C. Running the same DAG in different environments - People want to run the same 
DAG locally and at GCP/AWS without changing all the code. We have done that by 
abstracting Spark/Python/Docker code execution so we can easily switch from one 
infra to another. We did that by wrapping all infra logic in a generic gateway 
"operators" with extensive use of existing Airflow hooks and operators.
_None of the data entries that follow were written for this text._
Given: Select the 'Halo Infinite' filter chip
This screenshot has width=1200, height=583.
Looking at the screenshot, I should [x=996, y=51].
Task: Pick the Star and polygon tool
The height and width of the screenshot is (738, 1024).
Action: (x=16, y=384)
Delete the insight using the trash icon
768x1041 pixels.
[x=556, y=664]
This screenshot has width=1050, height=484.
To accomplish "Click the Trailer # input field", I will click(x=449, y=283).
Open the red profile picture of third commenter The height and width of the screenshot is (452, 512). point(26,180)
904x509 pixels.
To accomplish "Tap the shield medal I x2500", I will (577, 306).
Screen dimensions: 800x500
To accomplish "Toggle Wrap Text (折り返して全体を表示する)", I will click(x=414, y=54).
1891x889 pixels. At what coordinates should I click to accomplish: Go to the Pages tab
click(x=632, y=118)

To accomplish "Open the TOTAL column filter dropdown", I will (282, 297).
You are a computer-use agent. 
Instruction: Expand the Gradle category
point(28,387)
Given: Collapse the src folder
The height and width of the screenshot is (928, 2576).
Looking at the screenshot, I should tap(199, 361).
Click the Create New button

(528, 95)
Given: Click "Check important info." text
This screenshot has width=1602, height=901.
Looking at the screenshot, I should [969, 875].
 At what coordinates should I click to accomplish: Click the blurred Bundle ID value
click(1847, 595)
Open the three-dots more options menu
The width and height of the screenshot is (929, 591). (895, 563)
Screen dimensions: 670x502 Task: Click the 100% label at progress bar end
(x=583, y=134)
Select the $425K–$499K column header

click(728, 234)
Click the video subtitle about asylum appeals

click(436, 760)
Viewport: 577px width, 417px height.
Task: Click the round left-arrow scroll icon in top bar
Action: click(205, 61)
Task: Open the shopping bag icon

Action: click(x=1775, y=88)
D. Data passing & versioning - being able to pass data from Operator to 
Operator,  version the data. Being able to do that with easy authoring of DAGs 
& sub-DAGs - Pipelines grow in complexity very quickly.  It will be hard to 
agree on what is the "right" SDK here to implement.  Airflow is very "built by 
engineers for engineers", DAGs are created to be executed as Scheduled 
Production Jobs. It's going to be a long journey to get to the common 
conclusion on what's needs to be done on a higher level around task/data 
management. Some people from the airflow community went and started new 
Orchestration companies after they didn't manage to have a significant change 
in the Data model of Airflow. 

Our biggest wish list item in Airflow as advanced user: 

* A low-level API  to generate and run DAGs *. 
So far there are numerous extensions, and all of them solve this by creating 
another dag.py file with the dag generation. But neither Scheduler nor UI can 
support that fully. The moment the scheduler together with UI will be open for 
"versioned DAGs",  a lot of nice DSLs and extensions will emerge out of that. 
Data Analysts will get more GUI driven tools to generate DAGs, ML engineers 
will be able to run and iterate on their algorithms, Data engineers will be 
able to implement their DAG DSL/SDK the way they see it suits their company. 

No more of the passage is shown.